“师父,您是不是想小师妹和大师兄了?”
青衫老者用力将老人的手握紧,以为他是回光返照,强忍悲痛问了他一声。
“青小……青小!”
喊完这话,老道士的眼睛一下睁开,苏醒过来了。
“师父,师父您醒了。”
那坐在石床边的老者一见此景,不由惊喜莫名
“您是梦到小师妹了吗?”
“青小,是青小回来了。”
老道士吃力的别过头,望着房门的方向
“我听到她回来了,回来看我了。
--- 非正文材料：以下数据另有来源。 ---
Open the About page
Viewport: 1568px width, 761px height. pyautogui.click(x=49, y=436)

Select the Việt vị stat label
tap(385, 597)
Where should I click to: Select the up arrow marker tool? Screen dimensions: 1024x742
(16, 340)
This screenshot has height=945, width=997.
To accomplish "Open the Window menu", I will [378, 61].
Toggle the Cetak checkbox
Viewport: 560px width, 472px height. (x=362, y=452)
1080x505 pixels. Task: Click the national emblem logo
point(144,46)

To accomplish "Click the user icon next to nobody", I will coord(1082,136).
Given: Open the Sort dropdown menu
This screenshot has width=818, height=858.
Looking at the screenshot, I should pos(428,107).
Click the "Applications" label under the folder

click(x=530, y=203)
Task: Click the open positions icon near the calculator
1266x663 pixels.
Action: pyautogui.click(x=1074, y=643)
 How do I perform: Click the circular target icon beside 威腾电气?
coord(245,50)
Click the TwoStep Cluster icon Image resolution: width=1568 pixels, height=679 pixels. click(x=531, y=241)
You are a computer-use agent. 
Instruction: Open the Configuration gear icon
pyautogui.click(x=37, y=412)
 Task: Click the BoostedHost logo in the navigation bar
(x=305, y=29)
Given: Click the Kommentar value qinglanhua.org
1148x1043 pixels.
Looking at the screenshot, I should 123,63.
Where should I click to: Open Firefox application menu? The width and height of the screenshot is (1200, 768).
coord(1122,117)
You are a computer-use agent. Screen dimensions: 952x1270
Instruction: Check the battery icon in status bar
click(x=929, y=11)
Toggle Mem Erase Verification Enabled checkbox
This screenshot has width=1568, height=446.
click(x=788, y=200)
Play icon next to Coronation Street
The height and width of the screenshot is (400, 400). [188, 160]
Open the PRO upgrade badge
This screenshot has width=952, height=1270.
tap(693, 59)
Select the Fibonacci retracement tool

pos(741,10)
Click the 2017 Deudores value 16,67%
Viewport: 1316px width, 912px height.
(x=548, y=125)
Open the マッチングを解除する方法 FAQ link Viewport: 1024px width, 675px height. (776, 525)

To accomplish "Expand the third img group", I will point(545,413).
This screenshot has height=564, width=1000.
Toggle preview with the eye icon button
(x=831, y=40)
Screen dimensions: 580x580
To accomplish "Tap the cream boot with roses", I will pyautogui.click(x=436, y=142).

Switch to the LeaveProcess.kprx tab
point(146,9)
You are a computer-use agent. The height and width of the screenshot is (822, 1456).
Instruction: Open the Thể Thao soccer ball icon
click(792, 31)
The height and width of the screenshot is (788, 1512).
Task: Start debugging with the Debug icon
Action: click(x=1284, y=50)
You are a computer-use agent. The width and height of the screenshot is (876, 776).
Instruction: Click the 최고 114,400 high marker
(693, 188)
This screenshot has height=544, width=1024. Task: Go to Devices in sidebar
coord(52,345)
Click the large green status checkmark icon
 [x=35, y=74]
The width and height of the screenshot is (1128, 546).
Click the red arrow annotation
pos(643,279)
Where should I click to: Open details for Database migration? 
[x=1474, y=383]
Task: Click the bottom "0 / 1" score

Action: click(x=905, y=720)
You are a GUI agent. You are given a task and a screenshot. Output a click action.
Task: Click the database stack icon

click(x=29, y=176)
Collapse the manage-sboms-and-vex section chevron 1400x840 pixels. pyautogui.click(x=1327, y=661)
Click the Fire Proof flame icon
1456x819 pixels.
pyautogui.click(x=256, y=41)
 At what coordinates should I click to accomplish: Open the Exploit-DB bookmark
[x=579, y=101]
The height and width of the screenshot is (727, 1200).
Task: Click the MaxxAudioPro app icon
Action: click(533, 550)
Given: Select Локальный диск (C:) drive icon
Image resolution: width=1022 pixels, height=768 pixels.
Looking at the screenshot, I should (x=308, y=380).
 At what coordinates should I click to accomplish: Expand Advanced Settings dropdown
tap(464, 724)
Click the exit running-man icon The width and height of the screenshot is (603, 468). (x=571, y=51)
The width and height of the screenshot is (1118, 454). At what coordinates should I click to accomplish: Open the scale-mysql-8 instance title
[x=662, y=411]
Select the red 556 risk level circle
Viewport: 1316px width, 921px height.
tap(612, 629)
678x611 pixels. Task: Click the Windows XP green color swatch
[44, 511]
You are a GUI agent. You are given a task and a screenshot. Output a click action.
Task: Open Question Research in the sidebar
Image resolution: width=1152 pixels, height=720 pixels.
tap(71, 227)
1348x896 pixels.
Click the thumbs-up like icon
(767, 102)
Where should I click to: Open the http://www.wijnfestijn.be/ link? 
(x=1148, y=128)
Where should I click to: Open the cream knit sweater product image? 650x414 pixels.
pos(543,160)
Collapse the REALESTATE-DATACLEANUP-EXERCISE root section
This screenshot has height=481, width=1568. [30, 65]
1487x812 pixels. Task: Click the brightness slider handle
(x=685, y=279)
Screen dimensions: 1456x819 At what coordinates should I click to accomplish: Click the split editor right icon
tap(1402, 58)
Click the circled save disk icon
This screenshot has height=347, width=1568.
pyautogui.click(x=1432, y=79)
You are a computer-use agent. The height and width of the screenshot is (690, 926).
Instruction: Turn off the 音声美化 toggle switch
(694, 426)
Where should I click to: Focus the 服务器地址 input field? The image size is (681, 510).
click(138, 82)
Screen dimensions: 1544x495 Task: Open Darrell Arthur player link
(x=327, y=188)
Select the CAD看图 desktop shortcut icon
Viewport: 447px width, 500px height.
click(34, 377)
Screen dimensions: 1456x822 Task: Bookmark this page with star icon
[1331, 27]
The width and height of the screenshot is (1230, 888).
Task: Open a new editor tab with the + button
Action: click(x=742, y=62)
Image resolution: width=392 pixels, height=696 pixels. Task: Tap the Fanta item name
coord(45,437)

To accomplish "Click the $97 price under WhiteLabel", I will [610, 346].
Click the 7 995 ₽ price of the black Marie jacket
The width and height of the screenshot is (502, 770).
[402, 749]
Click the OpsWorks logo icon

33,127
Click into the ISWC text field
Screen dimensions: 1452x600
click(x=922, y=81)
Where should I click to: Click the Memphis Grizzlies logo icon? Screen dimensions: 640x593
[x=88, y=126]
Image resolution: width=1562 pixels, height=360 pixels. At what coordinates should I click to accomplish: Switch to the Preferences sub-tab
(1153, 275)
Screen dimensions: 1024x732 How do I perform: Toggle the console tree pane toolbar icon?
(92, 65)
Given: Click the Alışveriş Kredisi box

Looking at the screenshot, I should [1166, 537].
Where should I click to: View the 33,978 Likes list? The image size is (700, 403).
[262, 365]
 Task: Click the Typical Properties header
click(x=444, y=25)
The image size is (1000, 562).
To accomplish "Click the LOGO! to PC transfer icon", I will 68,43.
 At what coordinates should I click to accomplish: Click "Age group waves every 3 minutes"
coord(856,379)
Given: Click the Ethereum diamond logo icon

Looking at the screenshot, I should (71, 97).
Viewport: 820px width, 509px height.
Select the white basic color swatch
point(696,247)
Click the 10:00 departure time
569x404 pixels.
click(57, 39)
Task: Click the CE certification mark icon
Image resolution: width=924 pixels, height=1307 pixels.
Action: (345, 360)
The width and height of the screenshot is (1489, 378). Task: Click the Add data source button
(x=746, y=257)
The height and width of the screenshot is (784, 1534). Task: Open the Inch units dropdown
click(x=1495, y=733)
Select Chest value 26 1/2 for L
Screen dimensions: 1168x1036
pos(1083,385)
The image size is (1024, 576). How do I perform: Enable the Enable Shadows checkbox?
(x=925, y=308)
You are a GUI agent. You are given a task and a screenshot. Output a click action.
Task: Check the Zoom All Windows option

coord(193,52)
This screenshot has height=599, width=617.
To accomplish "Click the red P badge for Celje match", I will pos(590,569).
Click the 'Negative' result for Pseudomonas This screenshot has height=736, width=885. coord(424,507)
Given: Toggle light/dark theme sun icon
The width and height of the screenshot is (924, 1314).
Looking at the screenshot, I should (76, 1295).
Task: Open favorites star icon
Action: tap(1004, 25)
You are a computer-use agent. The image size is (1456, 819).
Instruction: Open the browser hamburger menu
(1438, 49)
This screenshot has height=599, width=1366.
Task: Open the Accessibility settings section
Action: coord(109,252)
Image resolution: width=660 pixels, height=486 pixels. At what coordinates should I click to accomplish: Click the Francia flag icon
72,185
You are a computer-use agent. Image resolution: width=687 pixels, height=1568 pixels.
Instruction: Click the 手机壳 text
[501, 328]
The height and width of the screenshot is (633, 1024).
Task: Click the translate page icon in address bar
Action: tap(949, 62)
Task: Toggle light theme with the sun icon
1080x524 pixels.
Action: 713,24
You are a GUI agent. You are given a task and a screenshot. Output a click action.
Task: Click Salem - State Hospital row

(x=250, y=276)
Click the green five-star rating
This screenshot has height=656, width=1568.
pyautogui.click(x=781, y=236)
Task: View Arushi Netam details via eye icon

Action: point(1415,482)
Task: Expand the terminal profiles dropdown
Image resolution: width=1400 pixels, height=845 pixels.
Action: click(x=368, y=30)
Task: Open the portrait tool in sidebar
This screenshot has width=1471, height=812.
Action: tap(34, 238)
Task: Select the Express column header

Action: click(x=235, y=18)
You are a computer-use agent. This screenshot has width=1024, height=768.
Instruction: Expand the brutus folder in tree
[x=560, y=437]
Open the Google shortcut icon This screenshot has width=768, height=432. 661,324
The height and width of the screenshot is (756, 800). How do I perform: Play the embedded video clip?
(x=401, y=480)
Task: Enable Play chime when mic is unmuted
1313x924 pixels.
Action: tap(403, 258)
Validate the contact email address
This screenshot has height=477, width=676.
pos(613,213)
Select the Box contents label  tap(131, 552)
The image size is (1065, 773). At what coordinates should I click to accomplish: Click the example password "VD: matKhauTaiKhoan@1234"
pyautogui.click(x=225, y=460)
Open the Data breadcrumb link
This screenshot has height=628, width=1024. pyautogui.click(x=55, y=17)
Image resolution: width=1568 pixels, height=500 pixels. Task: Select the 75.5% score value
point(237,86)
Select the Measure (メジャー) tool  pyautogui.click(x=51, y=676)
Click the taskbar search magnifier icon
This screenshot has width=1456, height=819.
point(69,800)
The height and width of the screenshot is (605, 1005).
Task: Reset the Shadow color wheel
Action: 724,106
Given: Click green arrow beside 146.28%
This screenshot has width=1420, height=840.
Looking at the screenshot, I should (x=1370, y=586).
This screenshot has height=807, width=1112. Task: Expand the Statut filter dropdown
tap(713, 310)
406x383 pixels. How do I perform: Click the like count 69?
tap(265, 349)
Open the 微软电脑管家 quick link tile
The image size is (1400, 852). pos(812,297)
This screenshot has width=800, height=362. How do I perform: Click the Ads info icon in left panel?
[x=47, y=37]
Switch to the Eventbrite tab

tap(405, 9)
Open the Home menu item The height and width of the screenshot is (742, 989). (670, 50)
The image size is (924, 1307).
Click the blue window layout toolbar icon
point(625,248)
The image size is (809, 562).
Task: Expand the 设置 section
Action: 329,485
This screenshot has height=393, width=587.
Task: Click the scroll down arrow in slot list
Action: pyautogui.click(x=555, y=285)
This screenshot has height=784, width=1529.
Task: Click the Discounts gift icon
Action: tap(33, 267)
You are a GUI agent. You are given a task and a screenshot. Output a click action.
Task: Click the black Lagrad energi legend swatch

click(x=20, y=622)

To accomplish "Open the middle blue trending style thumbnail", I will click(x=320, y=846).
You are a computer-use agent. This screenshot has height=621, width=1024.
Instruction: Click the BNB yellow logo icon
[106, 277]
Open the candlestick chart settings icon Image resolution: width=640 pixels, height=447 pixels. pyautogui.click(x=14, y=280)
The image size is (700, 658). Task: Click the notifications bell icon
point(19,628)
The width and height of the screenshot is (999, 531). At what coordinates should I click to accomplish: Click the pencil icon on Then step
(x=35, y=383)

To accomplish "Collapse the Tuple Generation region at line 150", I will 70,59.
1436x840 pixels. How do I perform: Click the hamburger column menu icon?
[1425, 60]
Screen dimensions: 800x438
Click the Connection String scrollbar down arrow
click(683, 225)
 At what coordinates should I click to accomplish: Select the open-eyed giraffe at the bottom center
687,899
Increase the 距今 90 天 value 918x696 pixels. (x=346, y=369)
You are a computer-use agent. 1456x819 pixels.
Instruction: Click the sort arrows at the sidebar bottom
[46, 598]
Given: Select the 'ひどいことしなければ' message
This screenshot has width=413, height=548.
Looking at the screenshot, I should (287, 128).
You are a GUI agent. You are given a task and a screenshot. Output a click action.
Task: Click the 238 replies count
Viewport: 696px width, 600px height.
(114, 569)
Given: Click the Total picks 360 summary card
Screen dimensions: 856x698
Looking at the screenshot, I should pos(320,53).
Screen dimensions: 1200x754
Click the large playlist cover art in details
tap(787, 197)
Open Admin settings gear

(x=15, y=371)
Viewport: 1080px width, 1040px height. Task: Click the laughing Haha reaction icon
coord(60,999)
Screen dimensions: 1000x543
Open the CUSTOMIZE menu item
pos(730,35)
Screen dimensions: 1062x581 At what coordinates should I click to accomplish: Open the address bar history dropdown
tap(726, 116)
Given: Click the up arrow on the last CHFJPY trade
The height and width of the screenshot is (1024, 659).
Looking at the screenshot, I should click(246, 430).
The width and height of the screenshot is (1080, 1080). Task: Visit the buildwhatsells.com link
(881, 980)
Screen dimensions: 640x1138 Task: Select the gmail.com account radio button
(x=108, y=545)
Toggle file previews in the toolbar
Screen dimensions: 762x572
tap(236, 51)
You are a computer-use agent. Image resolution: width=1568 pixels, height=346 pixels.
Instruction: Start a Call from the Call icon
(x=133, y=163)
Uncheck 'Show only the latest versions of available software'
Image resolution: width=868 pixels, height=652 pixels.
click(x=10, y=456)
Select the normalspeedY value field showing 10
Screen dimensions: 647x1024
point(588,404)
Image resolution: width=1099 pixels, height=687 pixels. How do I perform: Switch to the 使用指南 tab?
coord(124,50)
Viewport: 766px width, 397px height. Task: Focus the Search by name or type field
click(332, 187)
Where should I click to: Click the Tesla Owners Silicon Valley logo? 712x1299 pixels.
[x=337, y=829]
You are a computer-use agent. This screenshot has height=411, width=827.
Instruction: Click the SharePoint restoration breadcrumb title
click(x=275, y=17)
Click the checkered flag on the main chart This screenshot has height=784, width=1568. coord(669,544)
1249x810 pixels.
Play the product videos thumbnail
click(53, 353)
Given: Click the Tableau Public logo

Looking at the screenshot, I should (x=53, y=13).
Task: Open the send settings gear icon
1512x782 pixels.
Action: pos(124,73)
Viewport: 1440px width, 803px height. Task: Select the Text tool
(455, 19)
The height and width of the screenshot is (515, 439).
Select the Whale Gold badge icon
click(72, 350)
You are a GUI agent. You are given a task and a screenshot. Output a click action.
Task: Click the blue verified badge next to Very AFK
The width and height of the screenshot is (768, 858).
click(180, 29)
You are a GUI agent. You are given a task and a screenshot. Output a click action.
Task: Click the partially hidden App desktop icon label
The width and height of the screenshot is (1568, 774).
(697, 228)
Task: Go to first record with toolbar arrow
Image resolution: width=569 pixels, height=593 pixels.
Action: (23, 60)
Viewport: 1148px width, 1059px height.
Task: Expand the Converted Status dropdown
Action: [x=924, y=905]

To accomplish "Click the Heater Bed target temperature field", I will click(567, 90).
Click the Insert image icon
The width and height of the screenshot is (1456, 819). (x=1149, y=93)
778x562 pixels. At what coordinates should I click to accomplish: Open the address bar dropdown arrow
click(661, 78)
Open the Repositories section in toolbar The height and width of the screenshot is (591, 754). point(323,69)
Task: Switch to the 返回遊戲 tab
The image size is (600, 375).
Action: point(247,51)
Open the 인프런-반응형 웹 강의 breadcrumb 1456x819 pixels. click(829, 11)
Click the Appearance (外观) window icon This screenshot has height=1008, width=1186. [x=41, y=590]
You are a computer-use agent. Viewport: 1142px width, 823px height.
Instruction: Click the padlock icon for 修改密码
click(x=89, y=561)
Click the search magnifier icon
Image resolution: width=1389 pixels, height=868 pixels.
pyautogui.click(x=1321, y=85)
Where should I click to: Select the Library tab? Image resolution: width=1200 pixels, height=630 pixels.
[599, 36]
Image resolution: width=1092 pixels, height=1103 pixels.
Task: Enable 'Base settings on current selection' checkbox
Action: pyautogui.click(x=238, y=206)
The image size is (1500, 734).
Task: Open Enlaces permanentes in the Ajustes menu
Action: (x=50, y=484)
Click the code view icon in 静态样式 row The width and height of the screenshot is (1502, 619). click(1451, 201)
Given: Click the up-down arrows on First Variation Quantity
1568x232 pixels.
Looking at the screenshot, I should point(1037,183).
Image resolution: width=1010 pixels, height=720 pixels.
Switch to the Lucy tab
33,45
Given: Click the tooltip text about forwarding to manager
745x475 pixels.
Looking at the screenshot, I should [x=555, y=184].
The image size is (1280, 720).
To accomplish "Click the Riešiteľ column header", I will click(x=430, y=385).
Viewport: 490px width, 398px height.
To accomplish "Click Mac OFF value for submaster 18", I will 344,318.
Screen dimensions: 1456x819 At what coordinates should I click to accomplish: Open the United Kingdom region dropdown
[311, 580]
”
这话一说完,原本兴奋的想要去给他倒水,并向祖师爷上香的二弟子顿时就愣住了。
屋外狂风大作,先前的龙吟与剑气引发雷电云涌,像是即将有一场暴雨要来临了。
上了拴的屋门被风拍着撞击门框,发出‘哐哐’的剧响。
外头除了风的怒嚎之外,并没有听到人的脚步声与说话声。
老道士怕是已经糊涂了!
从当年宋青小失踪之后,他就念叨着她会回来的。
可一晃十多年过去,中途他也想过无数办法,试过用她的旧衣物想要占卜出她的下落,但卦象却一点儿显示都没有。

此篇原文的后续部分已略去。